▶ [WHAT TO DO]: Reproduce each line of the data below verbatim, keeping every character, space, and line break intact.
— Begin —
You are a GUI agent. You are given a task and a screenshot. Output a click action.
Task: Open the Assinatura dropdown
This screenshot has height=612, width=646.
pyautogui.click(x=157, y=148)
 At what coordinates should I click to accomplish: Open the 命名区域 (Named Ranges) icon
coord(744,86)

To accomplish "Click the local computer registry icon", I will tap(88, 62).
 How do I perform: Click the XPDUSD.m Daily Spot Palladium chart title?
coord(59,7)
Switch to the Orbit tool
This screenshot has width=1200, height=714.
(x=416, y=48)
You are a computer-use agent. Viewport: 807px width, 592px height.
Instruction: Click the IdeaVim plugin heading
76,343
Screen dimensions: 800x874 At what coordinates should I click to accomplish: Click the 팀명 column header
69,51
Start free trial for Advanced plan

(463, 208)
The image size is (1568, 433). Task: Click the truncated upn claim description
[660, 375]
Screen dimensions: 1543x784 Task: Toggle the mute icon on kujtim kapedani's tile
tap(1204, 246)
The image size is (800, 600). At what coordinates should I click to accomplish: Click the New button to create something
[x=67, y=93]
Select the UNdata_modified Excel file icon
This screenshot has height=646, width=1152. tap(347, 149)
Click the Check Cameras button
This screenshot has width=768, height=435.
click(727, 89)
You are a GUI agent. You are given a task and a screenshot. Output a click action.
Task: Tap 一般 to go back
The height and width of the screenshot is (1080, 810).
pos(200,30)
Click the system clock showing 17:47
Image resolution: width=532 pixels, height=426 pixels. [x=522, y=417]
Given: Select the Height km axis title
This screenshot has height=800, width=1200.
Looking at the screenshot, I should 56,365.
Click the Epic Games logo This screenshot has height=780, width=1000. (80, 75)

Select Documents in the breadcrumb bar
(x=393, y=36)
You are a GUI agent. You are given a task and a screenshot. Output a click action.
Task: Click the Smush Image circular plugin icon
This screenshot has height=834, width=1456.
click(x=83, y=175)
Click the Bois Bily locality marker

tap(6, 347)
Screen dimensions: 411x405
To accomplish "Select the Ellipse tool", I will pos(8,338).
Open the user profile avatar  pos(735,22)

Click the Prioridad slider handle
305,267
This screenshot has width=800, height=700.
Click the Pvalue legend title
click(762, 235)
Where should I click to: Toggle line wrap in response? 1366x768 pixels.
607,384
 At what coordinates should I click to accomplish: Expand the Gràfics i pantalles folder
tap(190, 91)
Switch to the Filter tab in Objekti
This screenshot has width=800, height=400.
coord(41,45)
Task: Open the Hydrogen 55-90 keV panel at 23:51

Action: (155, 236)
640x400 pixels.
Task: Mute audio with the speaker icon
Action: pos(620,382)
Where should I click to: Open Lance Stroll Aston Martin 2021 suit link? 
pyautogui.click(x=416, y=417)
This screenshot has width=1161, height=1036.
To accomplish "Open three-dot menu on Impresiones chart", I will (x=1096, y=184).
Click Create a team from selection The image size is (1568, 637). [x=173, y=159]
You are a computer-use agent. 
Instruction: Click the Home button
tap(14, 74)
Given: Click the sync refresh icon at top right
— End —
▶ [SOLUTION BELOW]:
You are a GUI agent. You are given a task and a screenshot. Output a click action.
Task: Open the Assinatura dropdown
This screenshot has height=612, width=646.
pyautogui.click(x=157, y=148)
 At what coordinates should I click to accomplish: Open the 命名区域 (Named Ranges) icon
coord(744,86)

To accomplish "Click the local computer registry icon", I will tap(88, 62).
 How do I perform: Click the XPDUSD.m Daily Spot Palladium chart title?
coord(59,7)
Switch to the Orbit tool
This screenshot has width=1200, height=714.
(x=416, y=48)
You are a computer-use agent. Viewport: 807px width, 592px height.
Instruction: Click the IdeaVim plugin heading
76,343
Screen dimensions: 800x874 At what coordinates should I click to accomplish: Click the 팀명 column header
69,51
Start free trial for Advanced plan

(463, 208)
The image size is (1568, 433). Task: Click the truncated upn claim description
[660, 375]
Screen dimensions: 1543x784 Task: Toggle the mute icon on kujtim kapedani's tile
tap(1204, 246)
The image size is (800, 600). At what coordinates should I click to accomplish: Click the New button to create something
[x=67, y=93]
Select the UNdata_modified Excel file icon
This screenshot has height=646, width=1152. tap(347, 149)
Click the Check Cameras button
This screenshot has width=768, height=435.
click(727, 89)
You are a GUI agent. You are given a task and a screenshot. Output a click action.
Task: Tap 一般 to go back
The height and width of the screenshot is (1080, 810).
pos(200,30)
Click the system clock showing 17:47
Image resolution: width=532 pixels, height=426 pixels. [x=522, y=417]
Given: Select the Height km axis title
This screenshot has height=800, width=1200.
Looking at the screenshot, I should 56,365.
Click the Epic Games logo This screenshot has height=780, width=1000. (80, 75)

Select Documents in the breadcrumb bar
(x=393, y=36)
You are a GUI agent. You are given a task and a screenshot. Output a click action.
Task: Click the Smush Image circular plugin icon
This screenshot has height=834, width=1456.
click(x=83, y=175)
Click the Bois Bily locality marker

tap(6, 347)
Screen dimensions: 411x405
To accomplish "Select the Ellipse tool", I will pos(8,338).
Open the user profile avatar  pos(735,22)

Click the Prioridad slider handle
305,267
This screenshot has width=800, height=700.
Click the Pvalue legend title
click(762, 235)
Where should I click to: Toggle line wrap in response? 1366x768 pixels.
607,384
 At what coordinates should I click to accomplish: Expand the Gràfics i pantalles folder
tap(190, 91)
Switch to the Filter tab in Objekti
This screenshot has width=800, height=400.
coord(41,45)
Task: Open the Hydrogen 55-90 keV panel at 23:51

Action: (155, 236)
640x400 pixels.
Task: Mute audio with the speaker icon
Action: pos(620,382)
Where should I click to: Open Lance Stroll Aston Martin 2021 suit link? 
pyautogui.click(x=416, y=417)
This screenshot has width=1161, height=1036.
To accomplish "Open three-dot menu on Impresiones chart", I will (x=1096, y=184).
Click Create a team from selection The image size is (1568, 637). [x=173, y=159]
You are a computer-use agent. 
Instruction: Click the Home button
tap(14, 74)
Given: Click the sync refresh icon at top right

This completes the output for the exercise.